These recordings of twentieth-century American authors interpreting their own works were highly praised when first released in the 1960s. Today the cultural and historical value of these recordings makes them an essential part of our literary heritage.

In this collection, James Baldwin reads from Giovanni's Room and Another Country, exploring the challenges of being black and gay in mid-twentieth century America. William Styron reads about a disabled child finding brief moments of joy in Lie Down in Darkness, his novel about a troubled Southern family. James Jones reads the most famous passage from his celebrated World War II novel, From Here to Eternity. And Philip Roth does a hilarious comic turn in a bizarre scene from his early novel, Letting Go.

Additionally, Nelson Algren reads from his most famous novel, The Man with the Golden Arm, about the decline and fall of a drug dealer and card sharp. Bernard Malamud's devastating selection from The Magic Barrel portrays poor, embittered old Jews who achieve a moment of grace after fierce antagonism. In John Updike's story from Pigeon Feathers and Other Stories, a seminary student working as a lifeguard draws a witty and lyrical contrast between saving souls and bodies. And James Jones' account of a World War II battle in Japan in The Thin Red Line shows young soldiers at their most heroic and perilous moments.

About the author

John Updike was born in 1932, in Shillington, Pennsylvania. He graduated from Harvard College in 1954, and spent a year in Oxford, England, at the Ruskin School of Drawing and Fine Art. From 1955 to 1957 he was a member of the staff of The New Yorker, and since 1957 has lived in Massachusetts. He is the author of fifty-odd previous books, including twenty novels and numerous collections of short stories, poems, and criticism. His fiction has won the Pulitzer Prize, the National Book Award, the American Book Award, the National Book Critics Circle Award, the Rosenthal Award, and the Howells Medal.

→ Data extract:
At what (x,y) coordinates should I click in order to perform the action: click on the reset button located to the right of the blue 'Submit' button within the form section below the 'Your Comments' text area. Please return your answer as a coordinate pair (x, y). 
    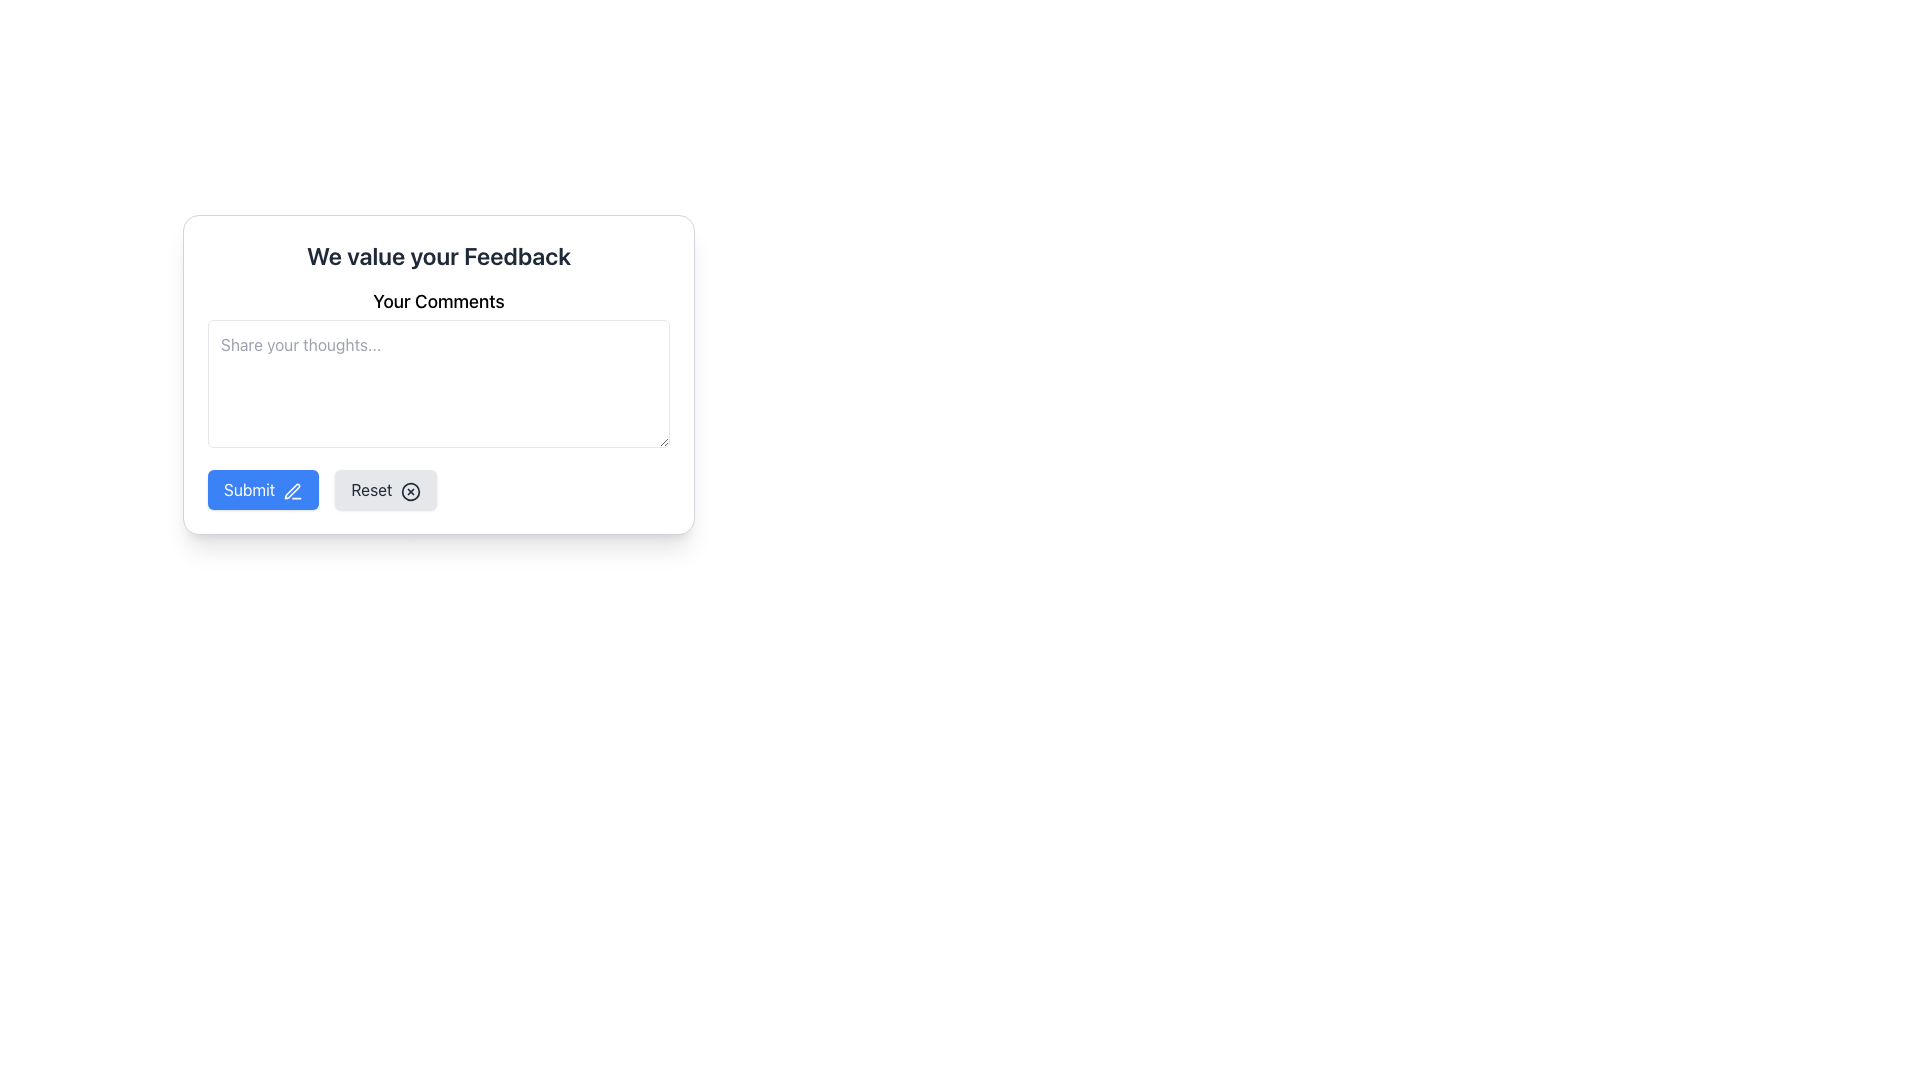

→ To-do list:
A – According to the text on the author recordings, why are these recordings now an essential part of literary heritage? Answer in one to three sentences.
B – List every award that the text on the author recordings says John Updike's fiction has won.
C – Do the following statements agree with the text on the author recordings? Answer yes or no for each, and quote the words of the text that decide it.
(i) John Updike graduated from Harvard College in 1954.
(ii) The Thin Red Line depicts a World War II battle in Germany.
(iii) The recordings were first released in the 1970s.

→ Answers to the exercise:
A – Their cultural and historical value makes them an essential part of our literary heritage.

B –
- the Pulitzer Prize
- the National Book Award
- the American Book Award
- the National Book Critics Circle Award
- the Rosenthal Award
- the Howells Medal

C –
(i) Yes: "He graduated from Harvard College in 1954"
(ii) No: "James Jones' account of a World War II battle in Japan in The Thin Red Line"
(iii) No: "highly praised when first released in the 1960s"